Na ocasião do diálogo, Albert Einstein (1879-1955) tinha mais 20 anos do que Werner Heisenberg (1901-1976) e estava bem treinado em debates epistemológicos. A teoria da relatividade restrita tinha sido publicada em 1905 e da relatividade generalizada em 1916. O seus debates históricos com Niels Bohr (1885-1962), sobre os fundamentos da física quântica, tinham-se iniciado no começo da década de 1920. Tinha feito contribuições da maior importância para a teoria quântica (aliás, o prémio Nobel foi-lhe atribuído pela interpretação quântica do fenómeno fotoeléctrico e não pela teoria da relatividade) apesar de se dizer, erradamente, que ele não acreditava na mecânica quântica. O jovem Heisenberg, já um promissor cientista, consagrado em 1927 com o seu famoso princípio da incerteza, ainda não estava bem seguro acerca da interpretação da sua "mecânica de matrizes", tanto mais que se debatia com a "mecânica ondulatória" que o seu "rival" Erwin Schrödinger (1887-1961) tinha publicado no início de 1926. Afinal, duas formulações matemáticas sobre os átomos totalmente equivalentes, embora com interpretações diferentes. Em 1933, ambos receberam o prémio Nobel da Física (em conjunto com Paul Dirac) pelas contribuições que deram à física quântica.

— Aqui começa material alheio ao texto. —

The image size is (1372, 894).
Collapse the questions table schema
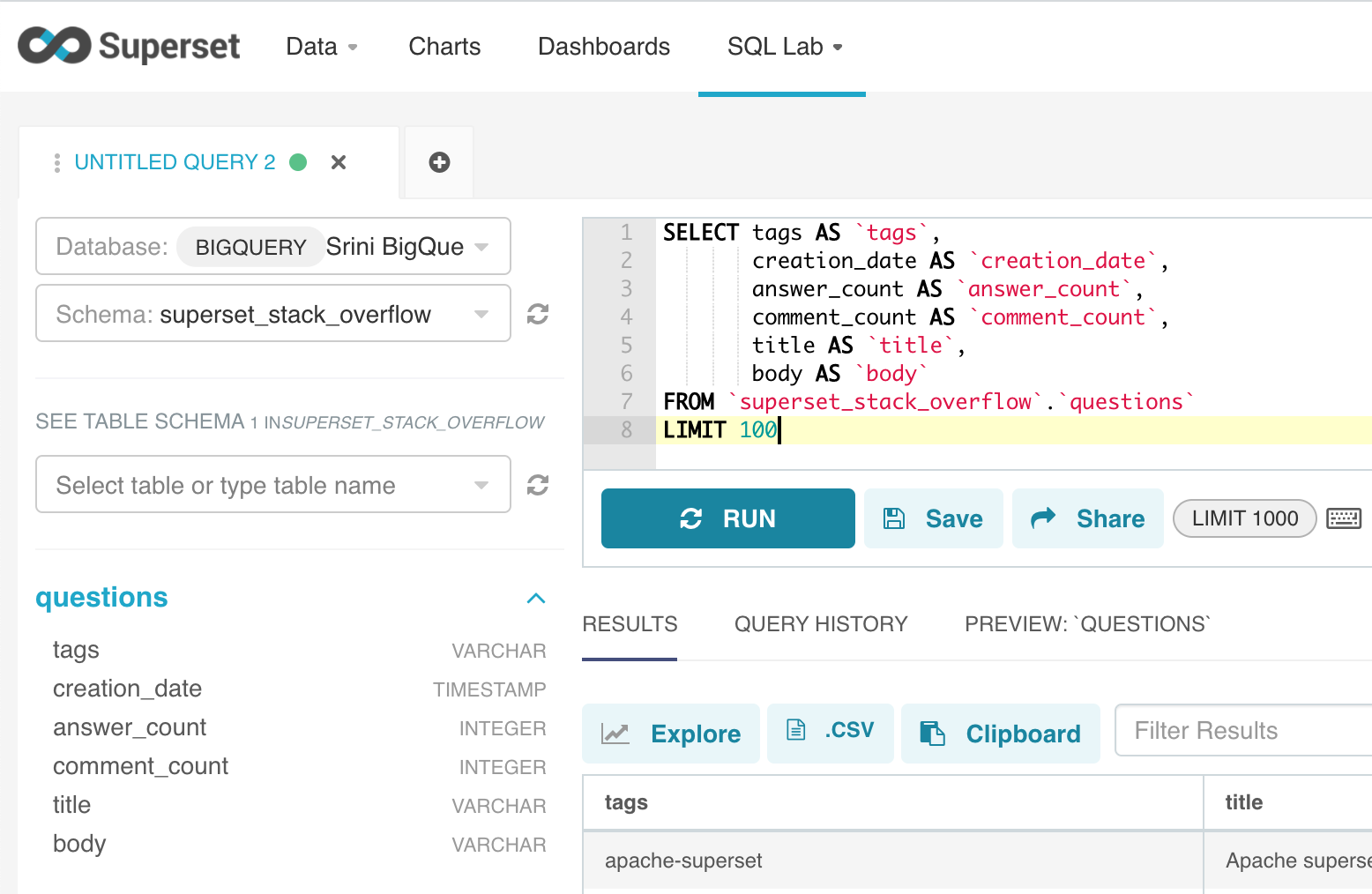coord(535,598)
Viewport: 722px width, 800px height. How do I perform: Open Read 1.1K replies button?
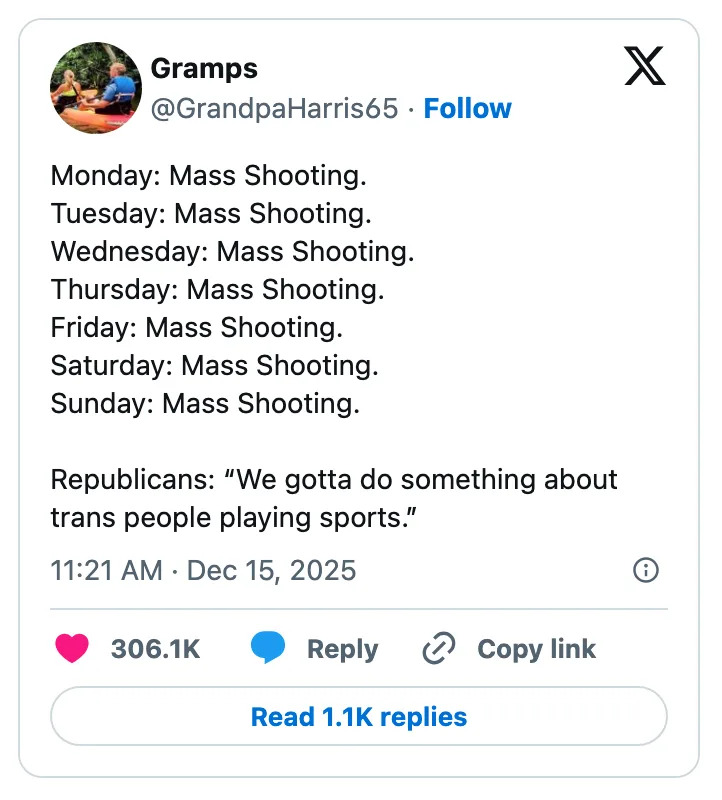(359, 717)
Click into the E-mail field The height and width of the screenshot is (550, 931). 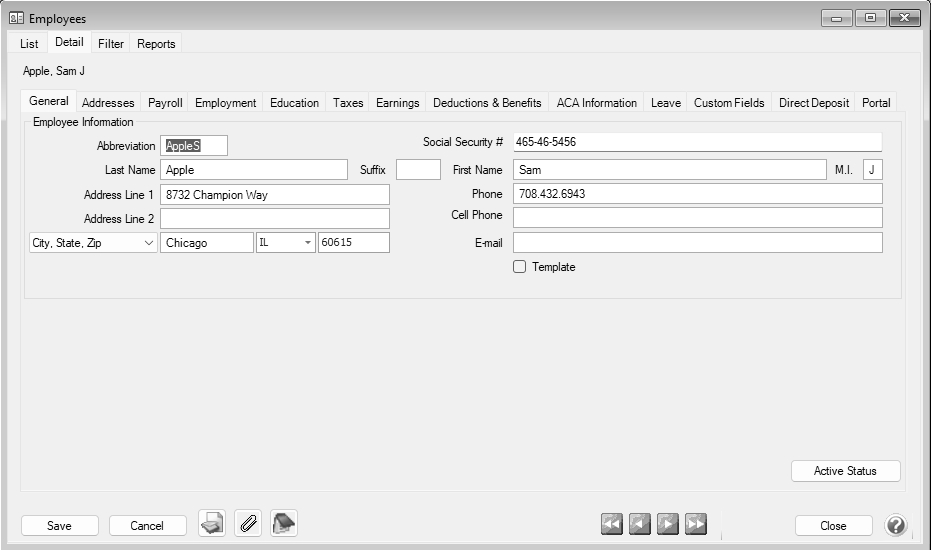[697, 243]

Einstein, um indefectível realista até ao fim da vida, defendeu que a física é uma tentativa de capturar a realidade tal como ela é, independentemente de ser ou não observada, e que a mecânica quântica é uma teoria incompleta, todavia uma excelente teoria estatística. Em contraponto com o seu amigo Bohr que defendeu uma realidade empírica onde o observador tem um papel crucial, e que a mecânica quântica é uma teoria completa traduzindo lúcida e matematicamente o resíduo irracional irredutível impossível de ultrapassar no esforço para adquirir conhecimento.
Após mais de um século do dealbar da teoria quântica, o debate sobre a verdadeira natureza da realidade continua aceso e longe de ser concluído. Num livro recente, "O Grande Desígnio", Stephen Hawking e Leonard Mlodinow lançam mais achas para a fogueira. Advogam uma realidade-dependente-de-modelos suavizando, pelo menos aparentemente, as questões espistemológicas.
Tudo isto constituí matéria que merece ser meditada e discutida, em especial com os mais novos. Para além do prazer intelectual, conduzirá certamente a novas ideias e a mais progressos.


 Referências
[1] Manjit Kumar, "Quantum", Icon Books, 2009.
[2] Roger G. Newton, "Thinking About Physics", Princeton University Press, 2000.
[3] Stephen Hawking, Leonard Mlodinow, "O Grande Desígnio", Gradiva, 2011.
[4] Werner Heisenberg, "Physics and Philosophy", Penguin Books, 1990.